Authors (actually publishers) use that chapter to list the skills you should have to keep up with the book contents. More often than not, it’s misleading, downplays the expertise you need to have, and it sets the bar unrealistically low.
But why do they do it? To try and sell more books, of course. If you can broaden your target demographic, chances are you’ll sell more copies of the book. In the end, it’s hard to prove that it’s misleading because experience is subjective. What’s the difference between being a novice and an intermediate Java developer? It’s open to anyone’s interpretation. That’s the beauty of the scheme.
Once, in what is now a distant past, I was gullible enough to believe the contents of that chapter. I would usually skim through the book’s first pages to find the prerequisites needed to follow the text. I would buy the book, happily breeze through the first few chapters, and I would get that nice rush you get when you learn new stuff.

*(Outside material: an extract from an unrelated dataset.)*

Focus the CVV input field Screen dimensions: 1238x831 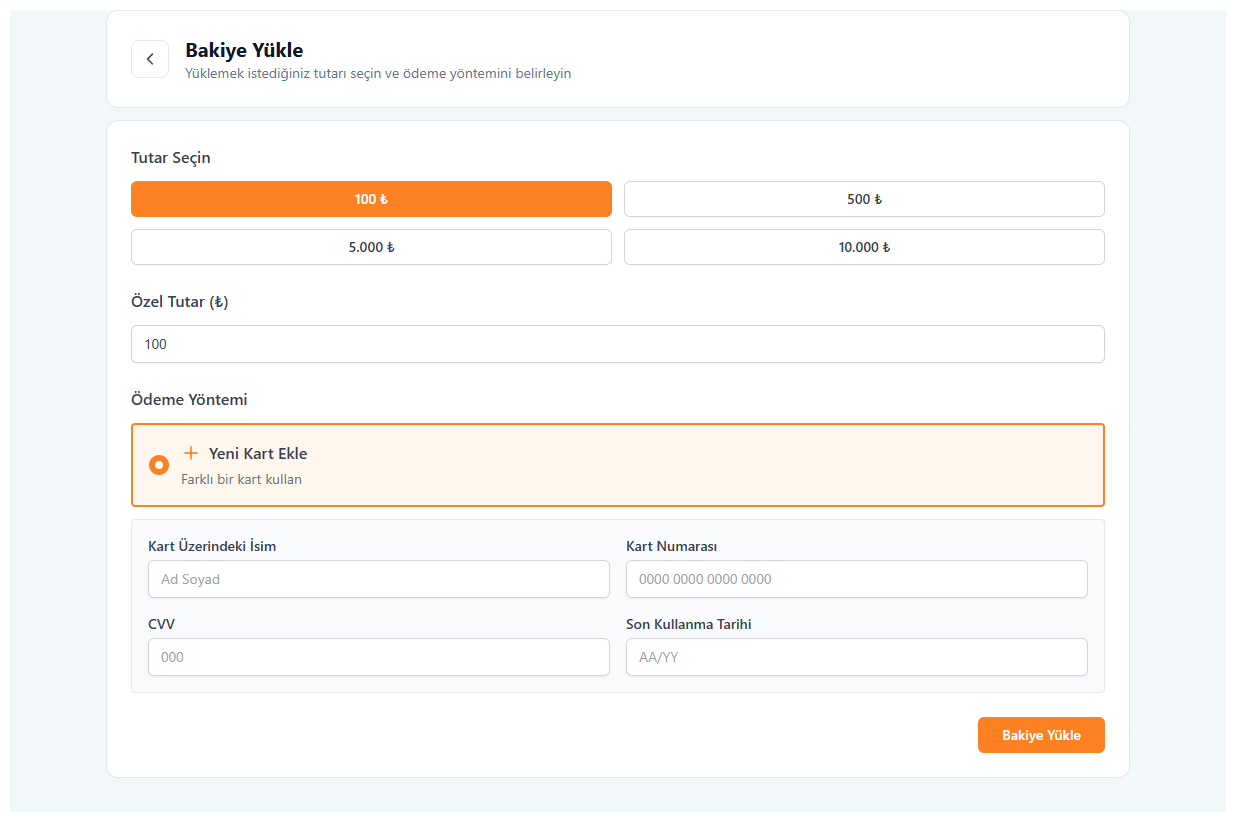(x=378, y=657)
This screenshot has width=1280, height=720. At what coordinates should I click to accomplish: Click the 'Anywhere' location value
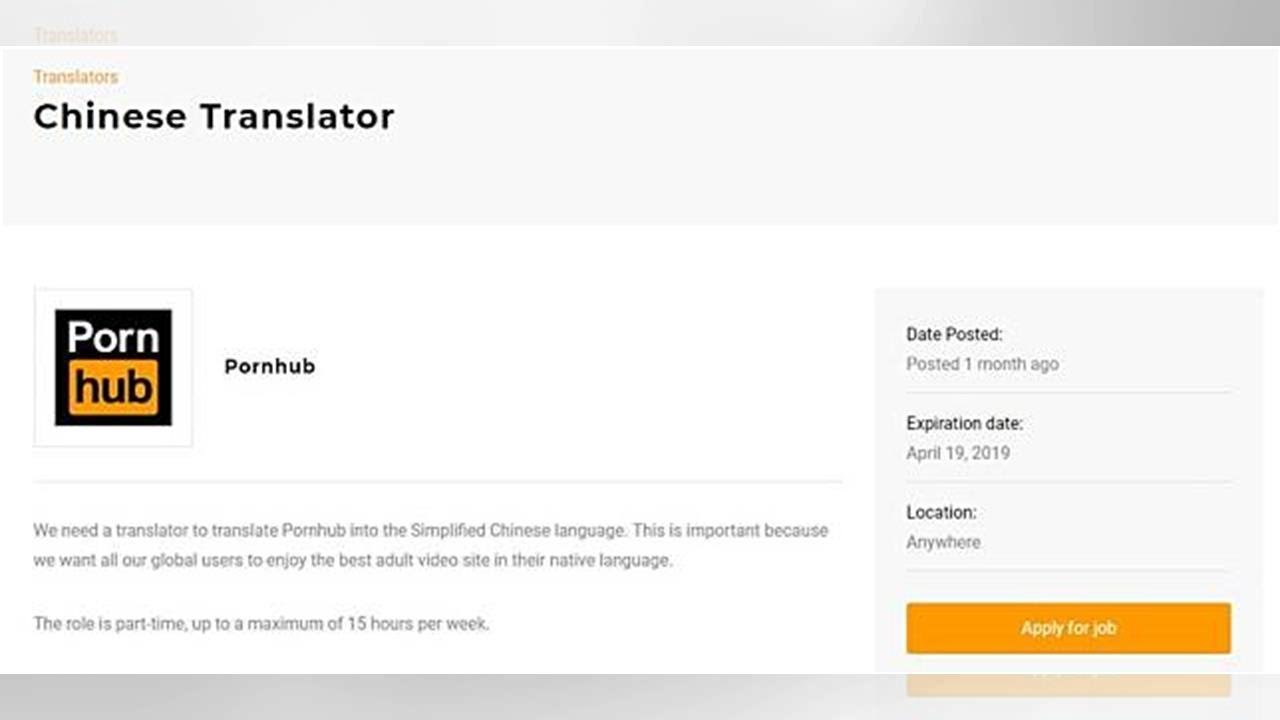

Then, I would come to a chapter that made no sense to me at all. It’s like the author went from some basic arithmetic to a deep dive into complex topics on the mysteries of the universe. At that point, I would get frustrated. I would ask myself if I’m dumb. Stubborn as I am, I would spend hours reading other sources on the subject and then return to the book to prove that I could master the topic and finish the freaking thing.
I don’t think it should be like that. It would help if you were honest about the level of knowledge that your readers should have before explaining some concepts to them. Dear publishers, rethink how you’re writing the “Who this book is for” chapter. You may lose some readers, but the ones you’ll get will be grateful for not feeding them bullshit.